# TASK:
Check each line of the material below for the word "agent". Say how many lines have it, and nothing else.

# DATA TO USE:
::::

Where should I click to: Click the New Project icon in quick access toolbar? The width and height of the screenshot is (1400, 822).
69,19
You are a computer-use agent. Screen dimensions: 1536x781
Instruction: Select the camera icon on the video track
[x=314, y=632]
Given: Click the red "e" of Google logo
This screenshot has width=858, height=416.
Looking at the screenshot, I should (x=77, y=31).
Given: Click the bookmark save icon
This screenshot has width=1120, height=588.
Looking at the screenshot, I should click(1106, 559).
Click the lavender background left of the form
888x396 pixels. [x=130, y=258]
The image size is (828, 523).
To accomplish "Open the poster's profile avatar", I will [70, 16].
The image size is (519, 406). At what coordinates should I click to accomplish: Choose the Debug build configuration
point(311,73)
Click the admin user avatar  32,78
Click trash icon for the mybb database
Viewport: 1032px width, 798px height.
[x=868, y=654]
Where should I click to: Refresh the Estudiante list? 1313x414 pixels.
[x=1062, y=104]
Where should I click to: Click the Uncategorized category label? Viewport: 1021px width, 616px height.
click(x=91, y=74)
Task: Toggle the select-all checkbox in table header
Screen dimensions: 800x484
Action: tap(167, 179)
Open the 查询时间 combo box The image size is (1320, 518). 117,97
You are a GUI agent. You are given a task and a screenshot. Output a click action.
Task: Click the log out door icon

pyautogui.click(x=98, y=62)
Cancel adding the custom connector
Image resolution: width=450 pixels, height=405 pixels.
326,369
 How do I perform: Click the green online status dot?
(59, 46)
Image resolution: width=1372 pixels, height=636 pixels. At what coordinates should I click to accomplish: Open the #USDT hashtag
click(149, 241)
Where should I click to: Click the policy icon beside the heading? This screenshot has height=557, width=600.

::::

# EXERCISE SOLUTION:
2